Rewrite every line of the data below as a JSON list of strings, one string per line, skipping any blank lines.

[begin Task data]

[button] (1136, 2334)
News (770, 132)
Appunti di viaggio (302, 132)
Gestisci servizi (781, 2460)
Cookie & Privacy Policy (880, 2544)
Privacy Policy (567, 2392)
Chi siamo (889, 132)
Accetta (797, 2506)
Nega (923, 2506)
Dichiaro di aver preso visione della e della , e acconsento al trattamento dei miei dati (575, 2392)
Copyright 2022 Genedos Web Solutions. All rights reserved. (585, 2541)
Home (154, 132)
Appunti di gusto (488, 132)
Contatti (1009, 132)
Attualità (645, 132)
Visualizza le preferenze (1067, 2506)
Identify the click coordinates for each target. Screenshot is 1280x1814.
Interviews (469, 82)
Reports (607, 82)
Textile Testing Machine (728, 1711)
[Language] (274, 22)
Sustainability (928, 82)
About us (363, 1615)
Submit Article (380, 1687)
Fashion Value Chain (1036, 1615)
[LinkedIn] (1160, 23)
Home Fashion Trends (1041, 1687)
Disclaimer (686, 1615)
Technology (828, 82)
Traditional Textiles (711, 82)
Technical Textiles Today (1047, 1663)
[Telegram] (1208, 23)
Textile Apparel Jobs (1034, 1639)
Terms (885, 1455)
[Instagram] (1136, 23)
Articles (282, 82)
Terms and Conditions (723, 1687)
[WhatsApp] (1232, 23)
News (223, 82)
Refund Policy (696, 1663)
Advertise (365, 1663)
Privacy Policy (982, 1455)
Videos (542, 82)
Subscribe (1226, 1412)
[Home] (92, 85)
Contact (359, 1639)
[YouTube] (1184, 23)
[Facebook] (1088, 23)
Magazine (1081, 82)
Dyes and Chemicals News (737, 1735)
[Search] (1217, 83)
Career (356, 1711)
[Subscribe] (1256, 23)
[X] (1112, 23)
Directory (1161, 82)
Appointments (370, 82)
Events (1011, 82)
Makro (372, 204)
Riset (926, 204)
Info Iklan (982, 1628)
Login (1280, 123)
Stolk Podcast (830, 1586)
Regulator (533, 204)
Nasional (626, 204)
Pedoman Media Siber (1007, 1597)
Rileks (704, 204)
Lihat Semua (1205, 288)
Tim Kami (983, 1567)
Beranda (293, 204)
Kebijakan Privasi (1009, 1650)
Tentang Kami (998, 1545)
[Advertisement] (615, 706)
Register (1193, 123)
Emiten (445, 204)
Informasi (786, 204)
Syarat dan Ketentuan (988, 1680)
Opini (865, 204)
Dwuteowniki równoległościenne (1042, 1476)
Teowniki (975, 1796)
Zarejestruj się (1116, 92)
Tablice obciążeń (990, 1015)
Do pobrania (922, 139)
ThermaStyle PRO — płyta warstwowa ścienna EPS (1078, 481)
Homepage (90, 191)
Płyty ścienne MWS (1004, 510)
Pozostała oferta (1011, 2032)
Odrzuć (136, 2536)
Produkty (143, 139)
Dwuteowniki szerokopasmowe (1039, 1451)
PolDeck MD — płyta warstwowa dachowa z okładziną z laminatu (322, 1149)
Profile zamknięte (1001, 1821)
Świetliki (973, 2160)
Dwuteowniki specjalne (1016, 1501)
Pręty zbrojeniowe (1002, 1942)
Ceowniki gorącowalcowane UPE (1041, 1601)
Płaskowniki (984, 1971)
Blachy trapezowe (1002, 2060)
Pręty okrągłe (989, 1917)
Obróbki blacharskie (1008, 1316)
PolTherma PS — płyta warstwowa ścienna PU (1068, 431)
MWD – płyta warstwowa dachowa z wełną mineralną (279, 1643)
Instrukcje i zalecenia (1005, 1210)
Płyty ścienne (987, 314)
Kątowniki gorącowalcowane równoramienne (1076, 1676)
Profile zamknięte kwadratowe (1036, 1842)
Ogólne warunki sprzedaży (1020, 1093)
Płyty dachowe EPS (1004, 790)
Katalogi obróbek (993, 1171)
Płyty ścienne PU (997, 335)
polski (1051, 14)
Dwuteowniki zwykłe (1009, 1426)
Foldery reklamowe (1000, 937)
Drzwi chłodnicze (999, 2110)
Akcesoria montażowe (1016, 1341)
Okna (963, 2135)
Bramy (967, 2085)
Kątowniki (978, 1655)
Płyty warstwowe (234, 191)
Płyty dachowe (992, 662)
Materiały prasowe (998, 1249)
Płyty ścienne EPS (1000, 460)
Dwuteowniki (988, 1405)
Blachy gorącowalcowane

[end Task data]

* **The reply**
[
  "[button] (1136, 2334)",
  "News (770, 132)",
  "Appunti di viaggio (302, 132)",
  "Gestisci servizi (781, 2460)",
  "Cookie & Privacy Policy (880, 2544)",
  "Privacy Policy (567, 2392)",
  "Chi siamo (889, 132)",
  "Accetta (797, 2506)",
  "Nega (923, 2506)",
  "Dichiaro di aver preso visione della e della , e acconsento al trattamento dei miei dati (575, 2392)",
  "Copyright 2022 Genedos Web Solutions. All rights reserved. (585, 2541)",
  "Home (154, 132)",
  "Appunti di gusto (488, 132)",
  "Contatti (1009, 132)",
  "Attualità (645, 132)",
  "Visualizza le preferenze (1067, 2506)",
  "Identify the click coordinates for each target. Screenshot is 1280x1814.",
  "Interviews (469, 82)",
  "Reports (607, 82)",
  "Textile Testing Machine (728, 1711)",
  "[Language] (274, 22)",
  "Sustainability (928, 82)",
  "About us (363, 1615)",
  "Submit Article (380, 1687)",
  "Fashion Value Chain (1036, 1615)",
  "[LinkedIn] (1160, 23)",
  "Home Fashion Trends (1041, 1687)",
  "Disclaimer (686, 1615)",
  "Technology (828, 82)",
  "Traditional Textiles (711, 82)",
  "Technical Textiles Today (1047, 1663)",
  "[Telegram] (1208, 23)",
  "Textile Apparel Jobs (1034, 1639)",
  "Terms (885, 1455)",
  "[Instagram] (1136, 23)",
  "Articles (282, 82)",
  "Terms and Conditions (723, 1687)",
  "[WhatsApp] (1232, 23)",
  "News (223, 82)",
  "Refund Policy (696, 1663)",
  "Advertise (365, 1663)",
  "Privacy Policy (982, 1455)",
  "Videos (542, 82)",
  "Subscribe (1226, 1412)",
  "[Home] (92, 85)",
  "Contact (359, 1639)",
  "[YouTube] (1184, 23)",
  "[Facebook] (1088, 23)",
  "Magazine (1081, 82)",
  "Dyes and Chemicals News (737, 1735)",
  "[Search] (1217, 83)",
  "Career (356, 1711)",
  "[Subscribe] (1256, 23)",
  "[X] (1112, 23)",
  "Directory (1161, 82)",
  "Appointments (370, 82)",
  "Events (1011, 82)",
  "Makro (372, 204)",
  "Riset (926, 204)",
  "Info Iklan (982, 1628)",
  "Login (1280, 123)",
  "Stolk Podcast (830, 1586)",
  "Regulator (533, 204)",
  "Nasional (626, 204)",
  "Pedoman Media Siber (1007, 1597)",
  "Rileks (704, 204)",
  "Lihat Semua (1205, 288)",
  "Tim Kami (983, 1567)",
  "Beranda (293, 204)",
  "Kebijakan Privasi (1009, 1650)",
  "Tentang Kami (998, 1545)",
  "[Advertisement] (615, 706)",
  "Register (1193, 123)",
  "Emiten (445, 204)",
  "Informasi (786, 204)",
  "Syarat dan Ketentuan (988, 1680)",
  "Opini (865, 204)",
  "Dwuteowniki równoległościenne (1042, 1476)",
  "Teowniki (975, 1796)",
  "Zarejestruj się (1116, 92)",
  "Tablice obciążeń (990, 1015)",
  "Do pobrania (922, 139)",
  "ThermaStyle PRO — płyta warstwowa ścienna EPS (1078, 481)",
  "Homepage (90, 191)",
  "Płyty ścienne MWS (1004, 510)",
  "Pozostała oferta (1011, 2032)",
  "Odrzuć (136, 2536)",
  "Produkty (143, 139)",
  "Dwuteowniki szerokopasmowe (1039, 1451)",
  "PolDeck MD — płyta warstwowa dachowa z okładziną z laminatu (322, 1149)",
  "Profile zamknięte (1001, 1821)",
  "Świetliki (973, 2160)",
  "Dwuteowniki specjalne (1016, 1501)",
  "Pręty zbrojeniowe (1002, 1942)",
  "Ceowniki gorącowalcowane UPE (1041, 1601)",
  "Płaskowniki (984, 1971)",
  "Blachy trapezowe (1002, 2060)",
  "Pręty okrągłe (989, 1917)",
  "Obróbki blacharskie (1008, 1316)",
  "PolTherma PS — płyta warstwowa ścienna PU (1068, 431)",
  "MWD – płyta warstwowa dachowa z wełną mineralną (279, 1643)",
  "Instrukcje i zalecenia (1005, 1210)",
  "Płyty ścienne (987, 314)",
  "Kątowniki gorącowalcowane równoramienne (1076, 1676)",
  "Profile zamknięte kwadratowe (1036, 1842)",
  "Ogólne warunki sprzedaży (1020, 1093)",
  "Płyty dachowe EPS (1004, 790)",
  "Katalogi obróbek (993, 1171)",
  "Płyty ścienne PU (997, 335)",
  "polski (1051, 14)",
  "Dwuteowniki zwykłe (1009, 1426)",
  "Foldery reklamowe (1000, 937)",
  "Drzwi chłodnicze (999, 2110)",
  "Akcesoria montażowe (1016, 1341)",
  "Okna (963, 2135)",
  "Bramy (967, 2085)",
  "Kątowniki (978, 1655)",
  "Płyty warstwowe (234, 191)",
  "Płyty dachowe (992, 662)",
  "Materiały prasowe (998, 1249)",
  "Płyty ścienne EPS (1000, 460)",
  "Dwuteowniki (988, 1405)",
  "Blachy gorącowalcowane"
]